Os credores CCC e DDD apresentaram uma proposta de plano de insolvência, admitida e aprovada nos termos dos artigos 207.º, 211.º e 212.º do CIRE.

Requereram a não homologação do plano de insolvência o credor Sociedade 1, o Ministério Público em representação da Autoridade Tributária e Aduaneira e os insolventes.

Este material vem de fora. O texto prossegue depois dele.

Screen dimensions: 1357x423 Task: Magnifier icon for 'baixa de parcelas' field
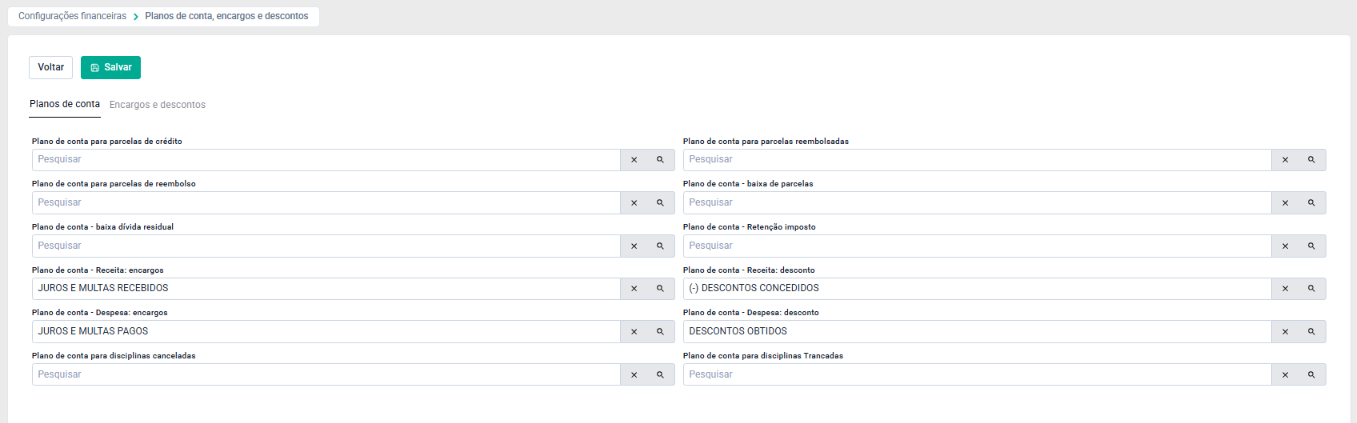point(1312,203)
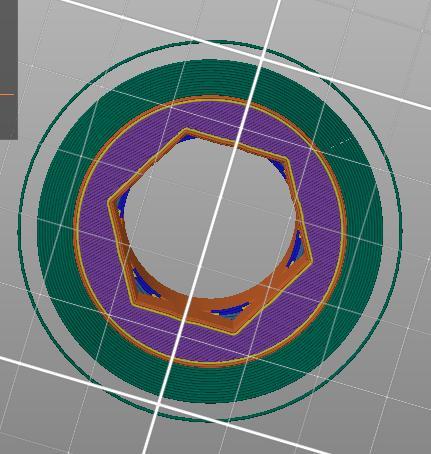Screen dimensions: 431x454
Task: Click the thick white bed axis line through center
Action: click(213, 227)
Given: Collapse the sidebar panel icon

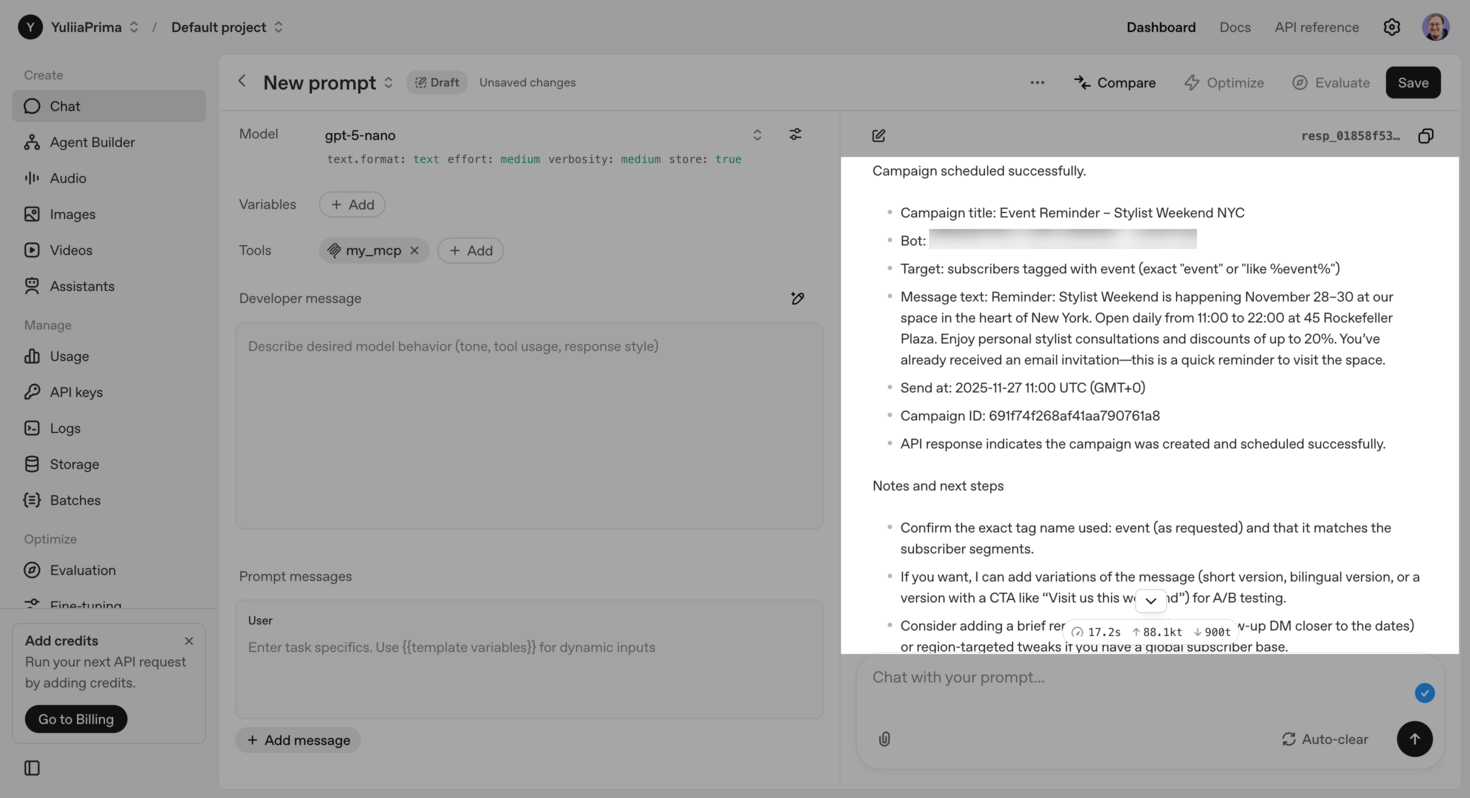Looking at the screenshot, I should click(x=32, y=768).
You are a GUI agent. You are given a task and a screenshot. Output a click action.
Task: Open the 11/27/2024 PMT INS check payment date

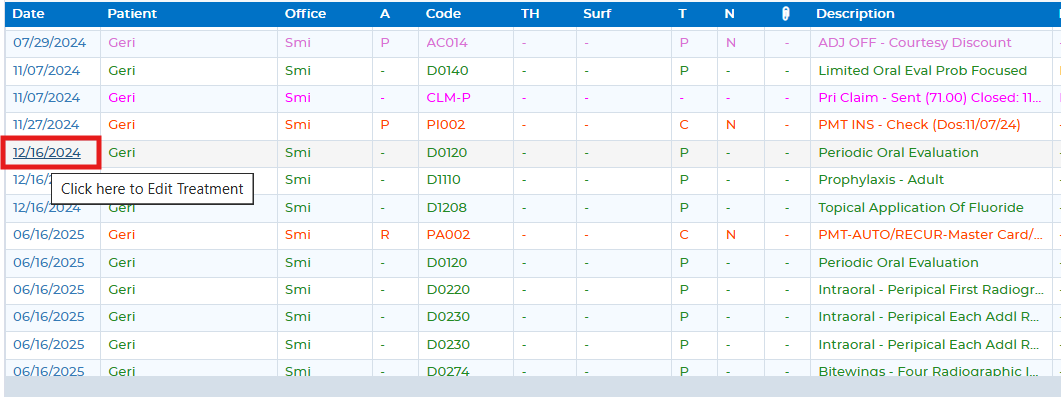[x=46, y=125]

O credor Instituto da Segurança Social, I.P., requereu que o plano de insolvência fosse declarado ineficaz em relação a si.

Os credores CCC e DDD exerceram o contraditório.

O tribunal a quo recusou oficiosamente a homologação do plano de insolvência, nos termos do artigo 215.º do CIRE. Nessa decisão, o tribunal a quo condenou os credores CCC e DDD no pagamento das custas, nos termos do artigo 527.º do CPC.

Os credores CCC e DDD interpuseram recurso de apelação da decisão mediante a qual o tribunal a quo recusou oficiosamente a homologação do plano de insolvência, restrito ao segmento relativo à condenação em custas, tendo formulado conclusões que assim se sintetizam:

1 – Carece de fundamento legal a atribuição de responsabilidade por custas a um credor que exerça o seu direito de apresentar uma proposta de plano de insolvência;

2 – Ainda que tal responsabilidade existisse, nunca poderia ter por objecto as custas da totalidade do processo, desde logo porque violaria o princípio constitucional da proporcionalidade;

3 – O exercício, por um credor, do direito de apresentar uma proposta de plano de insolvência, não dá origem a um incidente processual.

Atenta a simplicidade das questões suscitadas, o recurso será decidido nos termos previstos nos artigos 652.º, n.º 1, al. c), e 656.º do CPC.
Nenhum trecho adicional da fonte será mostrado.